━━━━━ Entries supplied

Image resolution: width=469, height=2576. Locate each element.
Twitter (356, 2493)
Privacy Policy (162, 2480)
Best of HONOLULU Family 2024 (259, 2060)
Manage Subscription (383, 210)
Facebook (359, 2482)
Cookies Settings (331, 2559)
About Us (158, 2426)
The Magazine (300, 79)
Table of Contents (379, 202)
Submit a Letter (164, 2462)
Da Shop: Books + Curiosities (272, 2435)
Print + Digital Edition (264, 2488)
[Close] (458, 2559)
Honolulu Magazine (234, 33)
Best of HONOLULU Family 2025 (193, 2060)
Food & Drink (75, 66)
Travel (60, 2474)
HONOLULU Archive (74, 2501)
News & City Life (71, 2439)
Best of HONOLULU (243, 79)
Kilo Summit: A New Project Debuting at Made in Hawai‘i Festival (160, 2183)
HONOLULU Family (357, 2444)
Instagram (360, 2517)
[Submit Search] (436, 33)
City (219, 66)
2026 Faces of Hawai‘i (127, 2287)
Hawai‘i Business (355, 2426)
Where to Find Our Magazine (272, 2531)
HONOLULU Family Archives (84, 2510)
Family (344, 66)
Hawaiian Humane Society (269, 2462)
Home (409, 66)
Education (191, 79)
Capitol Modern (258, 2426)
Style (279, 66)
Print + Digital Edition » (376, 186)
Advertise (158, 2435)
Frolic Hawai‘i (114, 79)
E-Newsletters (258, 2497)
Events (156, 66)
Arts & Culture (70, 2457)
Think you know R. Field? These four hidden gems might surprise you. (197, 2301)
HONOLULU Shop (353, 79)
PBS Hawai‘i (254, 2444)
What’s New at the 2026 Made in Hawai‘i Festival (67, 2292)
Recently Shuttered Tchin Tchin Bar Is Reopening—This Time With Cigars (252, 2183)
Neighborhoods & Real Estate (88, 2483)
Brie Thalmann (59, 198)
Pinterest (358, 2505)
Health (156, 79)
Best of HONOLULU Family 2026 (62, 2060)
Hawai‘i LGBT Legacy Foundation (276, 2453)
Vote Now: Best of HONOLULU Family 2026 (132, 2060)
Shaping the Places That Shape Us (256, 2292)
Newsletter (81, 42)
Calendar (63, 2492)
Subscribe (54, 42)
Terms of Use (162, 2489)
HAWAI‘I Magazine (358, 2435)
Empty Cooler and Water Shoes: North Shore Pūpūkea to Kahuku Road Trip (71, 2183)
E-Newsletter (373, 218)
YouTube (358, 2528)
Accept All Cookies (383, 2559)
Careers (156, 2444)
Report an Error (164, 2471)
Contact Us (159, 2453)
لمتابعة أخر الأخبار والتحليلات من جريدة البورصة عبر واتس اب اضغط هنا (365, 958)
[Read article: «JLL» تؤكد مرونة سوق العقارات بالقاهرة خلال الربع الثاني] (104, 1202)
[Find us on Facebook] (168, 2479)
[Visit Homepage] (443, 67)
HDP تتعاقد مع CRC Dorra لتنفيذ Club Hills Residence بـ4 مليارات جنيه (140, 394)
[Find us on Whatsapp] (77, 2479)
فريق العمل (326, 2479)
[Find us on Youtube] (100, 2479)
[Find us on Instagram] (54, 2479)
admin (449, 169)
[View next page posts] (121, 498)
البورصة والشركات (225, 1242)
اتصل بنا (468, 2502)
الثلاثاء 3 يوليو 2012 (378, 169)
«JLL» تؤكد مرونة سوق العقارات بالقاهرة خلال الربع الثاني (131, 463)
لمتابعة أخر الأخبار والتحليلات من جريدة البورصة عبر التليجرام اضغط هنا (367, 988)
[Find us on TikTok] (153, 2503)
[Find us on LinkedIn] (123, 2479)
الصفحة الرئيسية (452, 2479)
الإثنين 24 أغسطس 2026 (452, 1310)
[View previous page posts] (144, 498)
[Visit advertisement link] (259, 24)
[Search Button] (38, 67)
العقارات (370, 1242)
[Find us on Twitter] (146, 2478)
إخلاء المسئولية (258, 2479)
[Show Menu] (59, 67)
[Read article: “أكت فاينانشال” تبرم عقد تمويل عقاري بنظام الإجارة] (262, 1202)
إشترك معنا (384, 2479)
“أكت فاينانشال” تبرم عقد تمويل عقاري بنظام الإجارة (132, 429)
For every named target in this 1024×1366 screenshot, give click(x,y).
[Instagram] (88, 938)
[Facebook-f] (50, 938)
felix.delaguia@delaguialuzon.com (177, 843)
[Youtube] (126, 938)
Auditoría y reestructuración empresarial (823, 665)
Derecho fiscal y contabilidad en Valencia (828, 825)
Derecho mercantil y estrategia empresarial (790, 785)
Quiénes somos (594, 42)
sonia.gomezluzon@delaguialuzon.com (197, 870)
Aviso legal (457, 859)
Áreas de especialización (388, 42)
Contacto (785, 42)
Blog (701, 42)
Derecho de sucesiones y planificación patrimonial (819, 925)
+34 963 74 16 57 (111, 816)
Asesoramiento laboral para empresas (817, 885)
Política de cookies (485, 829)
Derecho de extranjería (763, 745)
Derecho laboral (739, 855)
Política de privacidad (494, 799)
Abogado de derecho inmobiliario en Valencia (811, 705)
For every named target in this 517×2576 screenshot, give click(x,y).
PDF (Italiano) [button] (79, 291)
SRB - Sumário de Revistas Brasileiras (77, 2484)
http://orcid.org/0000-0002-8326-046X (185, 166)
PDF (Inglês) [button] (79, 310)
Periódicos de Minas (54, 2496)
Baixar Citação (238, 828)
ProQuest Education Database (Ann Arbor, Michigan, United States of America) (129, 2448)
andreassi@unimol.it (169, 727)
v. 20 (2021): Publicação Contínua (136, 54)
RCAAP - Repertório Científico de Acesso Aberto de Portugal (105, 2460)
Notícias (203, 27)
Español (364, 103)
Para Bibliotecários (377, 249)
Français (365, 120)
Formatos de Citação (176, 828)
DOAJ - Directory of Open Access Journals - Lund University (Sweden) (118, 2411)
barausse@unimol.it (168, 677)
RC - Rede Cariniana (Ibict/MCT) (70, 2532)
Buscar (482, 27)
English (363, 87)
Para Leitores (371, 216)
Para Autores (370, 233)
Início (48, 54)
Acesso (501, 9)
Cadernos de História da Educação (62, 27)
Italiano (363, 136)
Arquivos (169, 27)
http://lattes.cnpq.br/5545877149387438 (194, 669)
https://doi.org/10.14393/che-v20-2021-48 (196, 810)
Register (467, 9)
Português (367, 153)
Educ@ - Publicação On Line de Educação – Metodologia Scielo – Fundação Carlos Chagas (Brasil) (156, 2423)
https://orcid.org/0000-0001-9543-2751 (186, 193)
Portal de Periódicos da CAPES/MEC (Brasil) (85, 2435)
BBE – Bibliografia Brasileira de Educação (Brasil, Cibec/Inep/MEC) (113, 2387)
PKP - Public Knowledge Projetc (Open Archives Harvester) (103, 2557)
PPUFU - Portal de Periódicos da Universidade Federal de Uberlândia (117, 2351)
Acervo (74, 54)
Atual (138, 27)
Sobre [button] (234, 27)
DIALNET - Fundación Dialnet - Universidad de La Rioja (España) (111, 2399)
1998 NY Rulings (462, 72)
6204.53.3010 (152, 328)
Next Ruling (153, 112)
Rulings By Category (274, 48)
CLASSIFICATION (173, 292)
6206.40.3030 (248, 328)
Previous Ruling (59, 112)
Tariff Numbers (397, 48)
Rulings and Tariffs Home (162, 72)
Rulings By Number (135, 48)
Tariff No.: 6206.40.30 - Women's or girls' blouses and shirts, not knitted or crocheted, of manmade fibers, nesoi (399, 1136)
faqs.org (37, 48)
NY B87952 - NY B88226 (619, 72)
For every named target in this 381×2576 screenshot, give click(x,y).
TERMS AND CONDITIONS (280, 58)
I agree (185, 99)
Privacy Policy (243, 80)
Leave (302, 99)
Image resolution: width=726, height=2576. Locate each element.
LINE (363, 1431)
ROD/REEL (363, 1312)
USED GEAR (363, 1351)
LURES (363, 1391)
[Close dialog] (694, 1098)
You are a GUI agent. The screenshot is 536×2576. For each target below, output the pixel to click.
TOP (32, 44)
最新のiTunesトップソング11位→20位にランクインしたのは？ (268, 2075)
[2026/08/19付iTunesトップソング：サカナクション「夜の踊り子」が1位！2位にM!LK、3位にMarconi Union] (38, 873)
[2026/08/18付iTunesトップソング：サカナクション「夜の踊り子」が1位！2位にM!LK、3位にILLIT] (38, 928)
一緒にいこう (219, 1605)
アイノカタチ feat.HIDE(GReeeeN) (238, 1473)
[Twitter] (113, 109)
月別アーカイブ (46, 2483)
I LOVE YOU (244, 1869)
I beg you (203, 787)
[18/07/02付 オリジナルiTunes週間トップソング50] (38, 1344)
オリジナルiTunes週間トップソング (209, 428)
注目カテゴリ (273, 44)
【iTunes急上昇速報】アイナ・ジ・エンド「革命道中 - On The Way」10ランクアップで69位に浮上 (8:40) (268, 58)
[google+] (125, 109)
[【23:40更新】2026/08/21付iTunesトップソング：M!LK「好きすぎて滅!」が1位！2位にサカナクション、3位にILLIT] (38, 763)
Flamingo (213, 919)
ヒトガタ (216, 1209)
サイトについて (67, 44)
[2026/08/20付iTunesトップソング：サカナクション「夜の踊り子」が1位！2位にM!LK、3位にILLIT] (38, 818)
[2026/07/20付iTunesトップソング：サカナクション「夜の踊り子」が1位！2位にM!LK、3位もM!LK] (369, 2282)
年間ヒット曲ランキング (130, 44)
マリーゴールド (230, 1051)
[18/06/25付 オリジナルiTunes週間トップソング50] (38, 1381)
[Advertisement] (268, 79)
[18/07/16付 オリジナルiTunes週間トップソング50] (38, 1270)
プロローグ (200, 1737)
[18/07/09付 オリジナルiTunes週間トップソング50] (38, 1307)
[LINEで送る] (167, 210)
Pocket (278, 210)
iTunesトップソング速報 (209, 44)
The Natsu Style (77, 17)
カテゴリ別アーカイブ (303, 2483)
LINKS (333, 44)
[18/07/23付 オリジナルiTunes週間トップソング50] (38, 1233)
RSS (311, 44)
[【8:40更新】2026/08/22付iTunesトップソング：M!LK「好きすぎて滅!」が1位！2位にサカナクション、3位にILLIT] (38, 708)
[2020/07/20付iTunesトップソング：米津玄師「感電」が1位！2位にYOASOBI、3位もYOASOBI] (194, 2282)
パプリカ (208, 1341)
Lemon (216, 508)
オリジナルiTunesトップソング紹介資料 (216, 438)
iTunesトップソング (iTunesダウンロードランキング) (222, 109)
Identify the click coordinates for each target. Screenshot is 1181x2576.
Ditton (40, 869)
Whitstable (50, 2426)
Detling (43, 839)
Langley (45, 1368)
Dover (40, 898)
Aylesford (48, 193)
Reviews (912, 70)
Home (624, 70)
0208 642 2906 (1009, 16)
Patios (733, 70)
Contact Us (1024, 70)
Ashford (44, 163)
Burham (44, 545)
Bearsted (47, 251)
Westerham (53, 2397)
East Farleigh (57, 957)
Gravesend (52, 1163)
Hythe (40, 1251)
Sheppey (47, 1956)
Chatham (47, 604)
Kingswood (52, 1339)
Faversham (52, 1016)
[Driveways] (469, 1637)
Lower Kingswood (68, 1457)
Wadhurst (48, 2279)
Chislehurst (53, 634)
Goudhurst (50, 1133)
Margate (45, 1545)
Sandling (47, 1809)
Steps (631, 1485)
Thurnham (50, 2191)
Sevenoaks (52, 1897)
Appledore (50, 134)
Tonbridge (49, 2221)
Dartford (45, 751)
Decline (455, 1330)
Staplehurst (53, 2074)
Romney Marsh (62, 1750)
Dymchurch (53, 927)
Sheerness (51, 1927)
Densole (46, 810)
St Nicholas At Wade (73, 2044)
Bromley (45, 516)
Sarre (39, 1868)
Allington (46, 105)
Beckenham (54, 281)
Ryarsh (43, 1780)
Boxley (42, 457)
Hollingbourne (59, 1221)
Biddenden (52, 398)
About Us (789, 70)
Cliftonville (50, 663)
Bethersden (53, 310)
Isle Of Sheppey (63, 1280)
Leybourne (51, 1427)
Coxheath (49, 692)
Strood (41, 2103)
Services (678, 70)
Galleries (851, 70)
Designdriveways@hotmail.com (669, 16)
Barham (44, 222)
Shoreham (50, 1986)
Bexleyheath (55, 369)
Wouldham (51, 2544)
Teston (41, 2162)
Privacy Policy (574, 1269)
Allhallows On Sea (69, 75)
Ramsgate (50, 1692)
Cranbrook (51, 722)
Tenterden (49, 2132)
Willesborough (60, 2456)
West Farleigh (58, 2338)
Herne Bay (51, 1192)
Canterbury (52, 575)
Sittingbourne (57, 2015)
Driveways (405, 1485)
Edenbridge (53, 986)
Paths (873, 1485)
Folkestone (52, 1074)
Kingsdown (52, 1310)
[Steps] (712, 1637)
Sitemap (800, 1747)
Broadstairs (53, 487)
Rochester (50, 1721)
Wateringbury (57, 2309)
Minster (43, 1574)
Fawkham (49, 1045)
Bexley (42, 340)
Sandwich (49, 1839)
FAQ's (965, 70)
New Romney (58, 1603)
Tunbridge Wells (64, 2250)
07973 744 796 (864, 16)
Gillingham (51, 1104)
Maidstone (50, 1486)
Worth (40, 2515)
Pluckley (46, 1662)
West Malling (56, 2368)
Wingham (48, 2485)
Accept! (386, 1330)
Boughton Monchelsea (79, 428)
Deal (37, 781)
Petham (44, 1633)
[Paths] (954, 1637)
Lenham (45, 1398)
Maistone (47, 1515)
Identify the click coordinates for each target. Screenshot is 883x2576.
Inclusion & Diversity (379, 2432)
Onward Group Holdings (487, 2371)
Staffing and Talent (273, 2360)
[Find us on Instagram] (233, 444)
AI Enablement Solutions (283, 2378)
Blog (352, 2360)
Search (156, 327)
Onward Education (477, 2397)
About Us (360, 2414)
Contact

━━━━━━━━━━

Description of the task
Exact duplication is required for the lines above, from the line that contains "注目カテゴリ (273, 44)" to the line that contains "オリジナルiTunesトップソング紹介資料 (216, 438)", inclusive; omit all others.

Response below
注目カテゴリ (273, 44)
【iTunes急上昇速報】アイナ・ジ・エンド「革命道中 - On The Way」10ランクアップで69位に浮上 (8:40) (268, 58)
[google+] (125, 109)
[【23:40更新】2026/08/21付iTunesトップソング：M!LK「好きすぎて滅!」が1位！2位にサカナクション、3位にILLIT] (38, 763)
Flamingo (213, 919)
ヒトガタ (216, 1209)
サイトについて (67, 44)
[2026/08/20付iTunesトップソング：サカナクション「夜の踊り子」が1位！2位にM!LK、3位にILLIT] (38, 818)
[2026/07/20付iTunesトップソング：サカナクション「夜の踊り子」が1位！2位にM!LK、3位もM!LK] (369, 2282)
年間ヒット曲ランキング (130, 44)
マリーゴールド (230, 1051)
[18/06/25付 オリジナルiTunes週間トップソング50] (38, 1381)
[Advertisement] (268, 79)
[18/07/16付 オリジナルiTunes週間トップソング50] (38, 1270)
プロローグ (200, 1737)
[18/07/09付 オリジナルiTunes週間トップソング50] (38, 1307)
[LINEで送る] (167, 210)
Pocket (278, 210)
iTunesトップソング速報 (209, 44)
The Natsu Style (77, 17)
カテゴリ別アーカイブ (303, 2483)
LINKS (333, 44)
[18/07/23付 オリジナルiTunes週間トップソング50] (38, 1233)
RSS (311, 44)
[【8:40更新】2026/08/22付iTunesトップソング：M!LK「好きすぎて滅!」が1位！2位にサカナクション、3位にILLIT] (38, 708)
[2020/07/20付iTunesトップソング：米津玄師「感電」が1位！2位にYOASOBI、3位もYOASOBI] (194, 2282)
パプリカ (208, 1341)
Lemon (216, 508)
オリジナルiTunesトップソング紹介資料 (216, 438)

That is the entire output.